Aim of the exercise
The response should contain every record, reproduced exactly.

Working data
──────
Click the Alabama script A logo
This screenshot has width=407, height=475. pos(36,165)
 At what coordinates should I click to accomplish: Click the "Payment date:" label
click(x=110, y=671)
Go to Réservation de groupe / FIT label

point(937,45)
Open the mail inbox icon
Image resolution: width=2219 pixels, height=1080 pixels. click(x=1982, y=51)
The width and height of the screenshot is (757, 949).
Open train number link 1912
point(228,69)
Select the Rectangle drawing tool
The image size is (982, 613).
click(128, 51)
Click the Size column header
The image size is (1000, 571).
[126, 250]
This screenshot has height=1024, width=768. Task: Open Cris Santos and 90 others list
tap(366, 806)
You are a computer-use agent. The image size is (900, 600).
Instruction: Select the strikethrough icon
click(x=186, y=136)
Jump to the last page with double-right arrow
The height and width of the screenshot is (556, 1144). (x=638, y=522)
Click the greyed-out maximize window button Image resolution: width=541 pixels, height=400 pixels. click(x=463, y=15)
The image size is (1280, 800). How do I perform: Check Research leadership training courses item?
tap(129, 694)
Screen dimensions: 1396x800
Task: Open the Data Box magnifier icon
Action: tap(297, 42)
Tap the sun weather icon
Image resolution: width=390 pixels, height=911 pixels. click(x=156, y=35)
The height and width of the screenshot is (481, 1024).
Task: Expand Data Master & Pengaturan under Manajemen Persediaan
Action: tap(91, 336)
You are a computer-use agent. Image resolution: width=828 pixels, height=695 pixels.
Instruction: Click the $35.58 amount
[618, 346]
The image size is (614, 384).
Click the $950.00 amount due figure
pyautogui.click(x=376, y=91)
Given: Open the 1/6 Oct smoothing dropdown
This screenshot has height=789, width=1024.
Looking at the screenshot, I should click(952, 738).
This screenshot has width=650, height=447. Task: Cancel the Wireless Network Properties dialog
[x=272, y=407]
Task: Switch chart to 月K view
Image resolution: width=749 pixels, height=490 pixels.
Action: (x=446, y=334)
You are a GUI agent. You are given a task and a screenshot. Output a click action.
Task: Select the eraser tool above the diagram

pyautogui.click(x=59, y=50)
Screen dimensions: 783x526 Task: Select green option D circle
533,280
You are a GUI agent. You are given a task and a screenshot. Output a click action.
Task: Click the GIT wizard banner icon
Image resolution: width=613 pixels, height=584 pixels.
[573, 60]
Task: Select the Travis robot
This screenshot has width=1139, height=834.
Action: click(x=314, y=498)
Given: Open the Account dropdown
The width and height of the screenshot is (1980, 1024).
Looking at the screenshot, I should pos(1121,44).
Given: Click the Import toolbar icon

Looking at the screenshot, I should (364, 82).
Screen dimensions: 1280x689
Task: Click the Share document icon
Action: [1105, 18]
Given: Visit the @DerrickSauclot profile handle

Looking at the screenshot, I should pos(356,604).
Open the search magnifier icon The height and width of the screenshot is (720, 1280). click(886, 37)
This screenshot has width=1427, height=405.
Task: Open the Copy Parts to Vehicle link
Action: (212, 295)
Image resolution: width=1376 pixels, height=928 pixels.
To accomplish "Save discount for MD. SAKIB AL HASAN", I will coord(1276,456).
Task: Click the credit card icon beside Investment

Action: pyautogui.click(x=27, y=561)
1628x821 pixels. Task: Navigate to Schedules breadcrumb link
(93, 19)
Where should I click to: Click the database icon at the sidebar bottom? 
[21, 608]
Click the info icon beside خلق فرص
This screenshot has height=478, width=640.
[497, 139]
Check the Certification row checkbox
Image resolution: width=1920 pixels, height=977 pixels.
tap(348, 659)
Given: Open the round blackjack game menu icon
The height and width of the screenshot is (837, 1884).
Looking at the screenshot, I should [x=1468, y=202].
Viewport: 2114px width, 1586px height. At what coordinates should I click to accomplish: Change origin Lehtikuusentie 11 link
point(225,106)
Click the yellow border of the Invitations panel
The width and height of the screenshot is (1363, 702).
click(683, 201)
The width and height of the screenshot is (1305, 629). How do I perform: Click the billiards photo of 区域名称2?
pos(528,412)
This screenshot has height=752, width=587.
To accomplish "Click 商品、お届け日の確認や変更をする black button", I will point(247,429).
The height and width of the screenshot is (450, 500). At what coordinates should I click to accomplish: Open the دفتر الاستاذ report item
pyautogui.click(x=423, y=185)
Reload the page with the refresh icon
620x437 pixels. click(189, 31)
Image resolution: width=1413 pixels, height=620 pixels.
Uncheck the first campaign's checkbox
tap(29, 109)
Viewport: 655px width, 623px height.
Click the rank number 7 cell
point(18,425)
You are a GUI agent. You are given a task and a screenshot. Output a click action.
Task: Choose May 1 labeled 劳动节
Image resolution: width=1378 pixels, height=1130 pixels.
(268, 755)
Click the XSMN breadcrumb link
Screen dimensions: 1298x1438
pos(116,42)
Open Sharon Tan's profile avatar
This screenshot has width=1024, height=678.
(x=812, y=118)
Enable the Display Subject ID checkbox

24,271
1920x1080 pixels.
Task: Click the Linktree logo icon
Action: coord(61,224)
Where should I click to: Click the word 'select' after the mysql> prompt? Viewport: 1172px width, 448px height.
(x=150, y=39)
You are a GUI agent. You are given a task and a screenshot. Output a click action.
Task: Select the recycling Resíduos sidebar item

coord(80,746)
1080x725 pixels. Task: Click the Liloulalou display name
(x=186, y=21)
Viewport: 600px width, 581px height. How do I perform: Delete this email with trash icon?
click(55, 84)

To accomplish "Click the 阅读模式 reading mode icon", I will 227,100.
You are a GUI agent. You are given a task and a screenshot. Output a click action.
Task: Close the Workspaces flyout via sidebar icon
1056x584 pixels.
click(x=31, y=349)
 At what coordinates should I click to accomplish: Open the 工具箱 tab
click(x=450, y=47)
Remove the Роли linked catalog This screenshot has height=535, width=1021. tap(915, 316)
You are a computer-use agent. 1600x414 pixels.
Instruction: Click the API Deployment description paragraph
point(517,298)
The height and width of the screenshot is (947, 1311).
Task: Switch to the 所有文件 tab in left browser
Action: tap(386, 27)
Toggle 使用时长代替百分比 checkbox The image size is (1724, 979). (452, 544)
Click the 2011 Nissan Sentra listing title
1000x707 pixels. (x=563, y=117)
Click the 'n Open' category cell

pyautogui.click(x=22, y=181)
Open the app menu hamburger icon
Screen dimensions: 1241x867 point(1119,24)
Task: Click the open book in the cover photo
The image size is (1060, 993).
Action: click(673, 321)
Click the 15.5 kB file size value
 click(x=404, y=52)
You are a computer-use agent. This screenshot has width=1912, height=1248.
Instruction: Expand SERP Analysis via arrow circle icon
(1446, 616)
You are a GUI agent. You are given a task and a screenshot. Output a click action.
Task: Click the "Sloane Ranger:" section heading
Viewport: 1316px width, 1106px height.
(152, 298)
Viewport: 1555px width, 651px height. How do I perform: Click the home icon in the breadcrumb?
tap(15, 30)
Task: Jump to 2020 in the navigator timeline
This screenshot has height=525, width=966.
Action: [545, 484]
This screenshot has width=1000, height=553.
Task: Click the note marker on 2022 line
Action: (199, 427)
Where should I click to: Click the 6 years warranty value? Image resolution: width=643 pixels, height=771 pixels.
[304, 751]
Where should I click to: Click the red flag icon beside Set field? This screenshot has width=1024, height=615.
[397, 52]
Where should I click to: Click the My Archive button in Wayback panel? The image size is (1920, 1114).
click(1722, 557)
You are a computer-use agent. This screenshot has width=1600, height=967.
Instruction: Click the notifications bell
──────
Exercise answer
Click the Alabama script A logo
This screenshot has width=407, height=475. pos(36,165)
 At what coordinates should I click to accomplish: Click the "Payment date:" label
click(x=110, y=671)
Go to Réservation de groupe / FIT label

point(937,45)
Open the mail inbox icon
Image resolution: width=2219 pixels, height=1080 pixels. click(x=1982, y=51)
The width and height of the screenshot is (757, 949).
Open train number link 1912
point(228,69)
Select the Rectangle drawing tool
The image size is (982, 613).
click(128, 51)
Click the Size column header
The image size is (1000, 571).
[126, 250]
This screenshot has height=1024, width=768. Task: Open Cris Santos and 90 others list
tap(366, 806)
You are a computer-use agent. The image size is (900, 600).
Instruction: Select the strikethrough icon
click(x=186, y=136)
Jump to the last page with double-right arrow
The height and width of the screenshot is (556, 1144). (x=638, y=522)
Click the greyed-out maximize window button Image resolution: width=541 pixels, height=400 pixels. click(x=463, y=15)
The image size is (1280, 800). How do I perform: Check Research leadership training courses item?
tap(129, 694)
Screen dimensions: 1396x800
Task: Open the Data Box magnifier icon
Action: tap(297, 42)
Tap the sun weather icon
Image resolution: width=390 pixels, height=911 pixels. click(x=156, y=35)
The height and width of the screenshot is (481, 1024).
Task: Expand Data Master & Pengaturan under Manajemen Persediaan
Action: tap(91, 336)
You are a computer-use agent. Image resolution: width=828 pixels, height=695 pixels.
Instruction: Click the $35.58 amount
[618, 346]
The image size is (614, 384).
Click the $950.00 amount due figure
pyautogui.click(x=376, y=91)
Given: Open the 1/6 Oct smoothing dropdown
This screenshot has height=789, width=1024.
Looking at the screenshot, I should click(952, 738).
This screenshot has width=650, height=447. Task: Cancel the Wireless Network Properties dialog
[x=272, y=407]
Task: Switch chart to 月K view
Image resolution: width=749 pixels, height=490 pixels.
Action: (x=446, y=334)
You are a GUI agent. You are given a task and a screenshot. Output a click action.
Task: Select the eraser tool above the diagram

pyautogui.click(x=59, y=50)
Screen dimensions: 783x526 Task: Select green option D circle
533,280
You are a GUI agent. You are given a task and a screenshot. Output a click action.
Task: Click the GIT wizard banner icon
Image resolution: width=613 pixels, height=584 pixels.
[573, 60]
Task: Select the Travis robot
This screenshot has width=1139, height=834.
Action: click(x=314, y=498)
Given: Open the Account dropdown
The width and height of the screenshot is (1980, 1024).
Looking at the screenshot, I should pos(1121,44).
Given: Click the Import toolbar icon

Looking at the screenshot, I should (364, 82).
Screen dimensions: 1280x689
Task: Click the Share document icon
Action: [1105, 18]
Given: Visit the @DerrickSauclot profile handle

Looking at the screenshot, I should pos(356,604).
Open the search magnifier icon The height and width of the screenshot is (720, 1280). click(886, 37)
This screenshot has width=1427, height=405.
Task: Open the Copy Parts to Vehicle link
Action: (212, 295)
Image resolution: width=1376 pixels, height=928 pixels.
To accomplish "Save discount for MD. SAKIB AL HASAN", I will coord(1276,456).
Task: Click the credit card icon beside Investment

Action: pyautogui.click(x=27, y=561)
1628x821 pixels. Task: Navigate to Schedules breadcrumb link
(93, 19)
Where should I click to: Click the database icon at the sidebar bottom? 
[21, 608]
Click the info icon beside خلق فرص
This screenshot has height=478, width=640.
[497, 139]
Check the Certification row checkbox
Image resolution: width=1920 pixels, height=977 pixels.
tap(348, 659)
Given: Open the round blackjack game menu icon
The height and width of the screenshot is (837, 1884).
Looking at the screenshot, I should [x=1468, y=202].
Viewport: 2114px width, 1586px height. At what coordinates should I click to accomplish: Change origin Lehtikuusentie 11 link
point(225,106)
Click the yellow border of the Invitations panel
The width and height of the screenshot is (1363, 702).
click(683, 201)
The width and height of the screenshot is (1305, 629). How do I perform: Click the billiards photo of 区域名称2?
pos(528,412)
This screenshot has height=752, width=587.
To accomplish "Click 商品、お届け日の確認や変更をする black button", I will point(247,429).
The height and width of the screenshot is (450, 500). At what coordinates should I click to accomplish: Open the دفتر الاستاذ report item
pyautogui.click(x=423, y=185)
Reload the page with the refresh icon
620x437 pixels. click(189, 31)
Image resolution: width=1413 pixels, height=620 pixels.
Uncheck the first campaign's checkbox
tap(29, 109)
Viewport: 655px width, 623px height.
Click the rank number 7 cell
point(18,425)
You are a GUI agent. You are given a task and a screenshot. Output a click action.
Task: Choose May 1 labeled 劳动节
Image resolution: width=1378 pixels, height=1130 pixels.
(268, 755)
Click the XSMN breadcrumb link
Screen dimensions: 1298x1438
pos(116,42)
Open Sharon Tan's profile avatar
This screenshot has width=1024, height=678.
(x=812, y=118)
Enable the Display Subject ID checkbox

24,271
1920x1080 pixels.
Task: Click the Linktree logo icon
Action: coord(61,224)
Where should I click to: Click the word 'select' after the mysql> prompt? Viewport: 1172px width, 448px height.
(x=150, y=39)
You are a GUI agent. You are given a task and a screenshot. Output a click action.
Task: Select the recycling Resíduos sidebar item

coord(80,746)
1080x725 pixels. Task: Click the Liloulalou display name
(x=186, y=21)
Viewport: 600px width, 581px height. How do I perform: Delete this email with trash icon?
click(55, 84)

To accomplish "Click the 阅读模式 reading mode icon", I will 227,100.
You are a GUI agent. You are given a task and a screenshot. Output a click action.
Task: Close the Workspaces flyout via sidebar icon
1056x584 pixels.
click(x=31, y=349)
 At what coordinates should I click to accomplish: Open the 工具箱 tab
click(x=450, y=47)
Remove the Роли linked catalog This screenshot has height=535, width=1021. tap(915, 316)
You are a computer-use agent. 1600x414 pixels.
Instruction: Click the API Deployment description paragraph
point(517,298)
The height and width of the screenshot is (947, 1311).
Task: Switch to the 所有文件 tab in left browser
Action: tap(386, 27)
Toggle 使用时长代替百分比 checkbox The image size is (1724, 979). (452, 544)
Click the 2011 Nissan Sentra listing title
1000x707 pixels. (x=563, y=117)
Click the 'n Open' category cell

pyautogui.click(x=22, y=181)
Open the app menu hamburger icon
Screen dimensions: 1241x867 point(1119,24)
Task: Click the open book in the cover photo
The image size is (1060, 993).
Action: click(673, 321)
Click the 15.5 kB file size value
 click(x=404, y=52)
You are a computer-use agent. This screenshot has width=1912, height=1248.
Instruction: Expand SERP Analysis via arrow circle icon
(1446, 616)
You are a GUI agent. You are given a task and a screenshot. Output a click action.
Task: Click the "Sloane Ranger:" section heading
Viewport: 1316px width, 1106px height.
(152, 298)
Viewport: 1555px width, 651px height. How do I perform: Click the home icon in the breadcrumb?
tap(15, 30)
Task: Jump to 2020 in the navigator timeline
This screenshot has height=525, width=966.
Action: [545, 484]
This screenshot has width=1000, height=553.
Task: Click the note marker on 2022 line
Action: (199, 427)
Where should I click to: Click the 6 years warranty value? Image resolution: width=643 pixels, height=771 pixels.
[304, 751]
Where should I click to: Click the red flag icon beside Set field? This screenshot has width=1024, height=615.
[397, 52]
Where should I click to: Click the My Archive button in Wayback panel? The image size is (1920, 1114).
click(1722, 557)
You are a computer-use agent. This screenshot has width=1600, height=967.
Instruction: Click the notifications bell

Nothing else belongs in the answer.